La noche caía densa sobre la mansión Draven, y las sombras se alargaban en los corredores como presagios. Luna entró en su habitación junto a Kael, todavía con el corazón acelerado por la tormenta y la tensión del encuentro con Van Dorne. El aire olía a madera mojada, perfume tenue y algo más, un magnetismo que los atraía irremediablemente.
Kael cerró la puerta detrás de ellos con un solo movimiento firme. Sus ojos grises recorrían a Luna con intensidad, como si quisiera memorizar cada línea de su cuerpo. Sin una palabra más, sus manos la atraparon, suaves pero decididas, y la acercaron a su pecho.

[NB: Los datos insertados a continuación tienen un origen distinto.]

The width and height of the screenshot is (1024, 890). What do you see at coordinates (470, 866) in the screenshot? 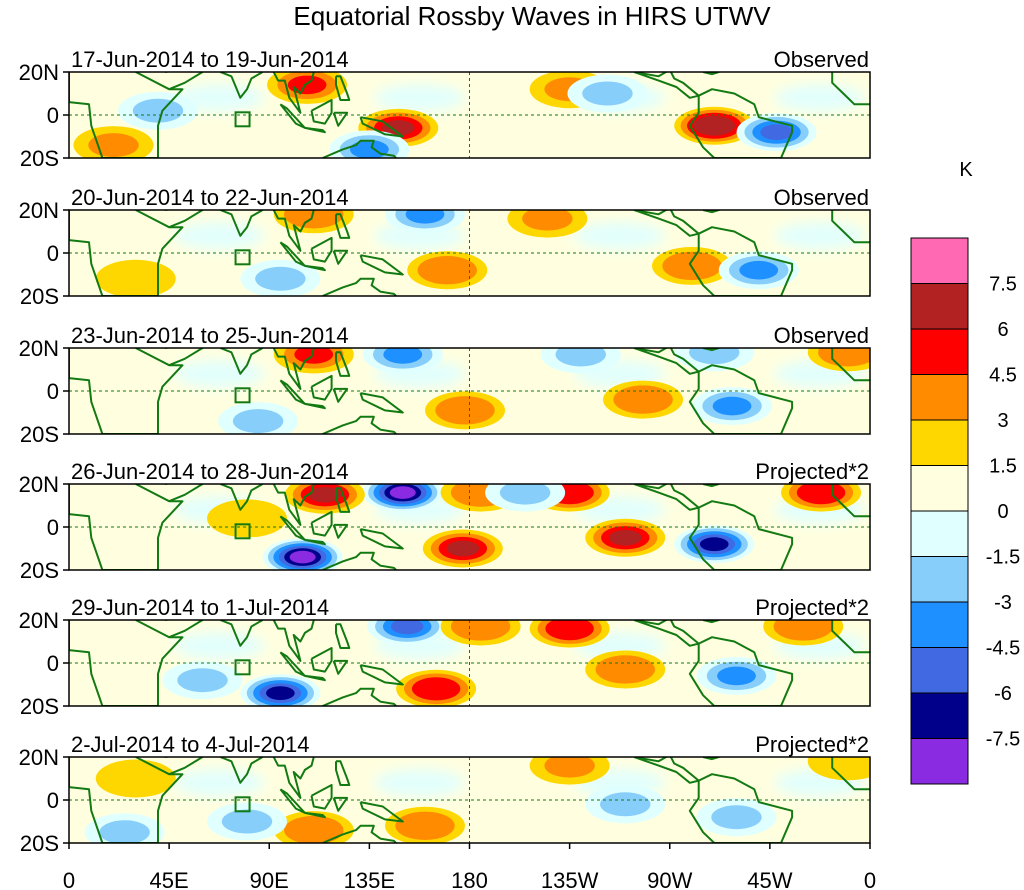
I see `x-axis: 0 45E 90E 135E 180 135W 90W 45W 0` at bounding box center [470, 866].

—Luna… —susurró, su voz grave y rasposa—. Solo tú… nadie más.
Ella sintió el calor de su cuerpo, el ritmo de su corazón alineándose con el suyo. Un estremecimiento recorrió su espalda cuando Kael apoyó la frente contra la suya, inhalando su aroma, marcando silenciosamente territorio. Cada roce era fuego, cada susurro un lazo invisible que los unía más allá de la razón.
Luna levantó las manos, tocando su rostro y sintiendo los músculos tensos bajo la piel. No era solo deseo; era necesidad, posesión, una conexión salvaje que los hacía únicos. Sus labios se rozaron apenas, y el estremecimiento que recorrió su cuerpo confirmó lo inevitable: se pertenecían.
—Kael… —susurró ella, dejando que su voz temblara—. Hazme tuya…
Él la tomó de la cintura, presionando su cuerpo contra el suyo con fuerza controlada, y con un gesto instintivo, su boca encontró su cuello, dejando un leve rastro de mordidas que no dolían, sino que la hacían arder por dentro. Luna sintió cómo su propio instinto respondía, marcándolo también. Su mano subió a su hombro, y al tocar su piel, dejó su propia huella, una señal de unión, de pertenencia mutua, de que ella también lo reclamaba.
Ambos respiraban con dificultad, cuerpos y almas alineados. Cada roce de labios, cada caricia contenida, cada suspiro compartido era un lenguaje secreto que solo ellos entendían. La habitación se llenó de un calor profundo, de un fuego que ni la lluvia ni la tormenta exterior podían apagar.
—Ahora sabes —murmuró Kael, con la voz grave—. Nadie puede acercarse a ti, Luna. Nadie más tendrá esto… ni lo que ya hemos marcado.
Luna lo miró, su respiración entrecortada, sintiendo la firmeza de su brazo alrededor de su cintura y el peso seguro de su pecho contra el suyo. Su marca estaba ahí, y él también había dejado la suya en ella. Era un sello de pertenencia, de deseo y de un vínculo que trascendía lo físico: un pacto silencioso que los unía de manera única.
La noche siguió su curso, pero dentro de esa habitación, la lluvia y los truenos se convirtieron en un murmullo distante. Solo quedaban ellos dos, el calor de sus cuerpos y la certeza de que nadie, absolutamente nadie, podría interponerse en su fuego compartido.
El silencio que siguió no era quietud, sino un acuerdo tácito: lo que había ocurrido no podía borrarse. Luna y Kael sabían que sus huellas estaban ahí, en sus cuerpos, en su piel, en su esencia. Una promesa de unión, de posesión y de un deseo que nadie más podía reclamar.
La tormenta afuera se calmó lentamente, pero dentro de la mansión, y dentro de ellos, el fuego seguía ardiendo, intenso, salvaje… eterno.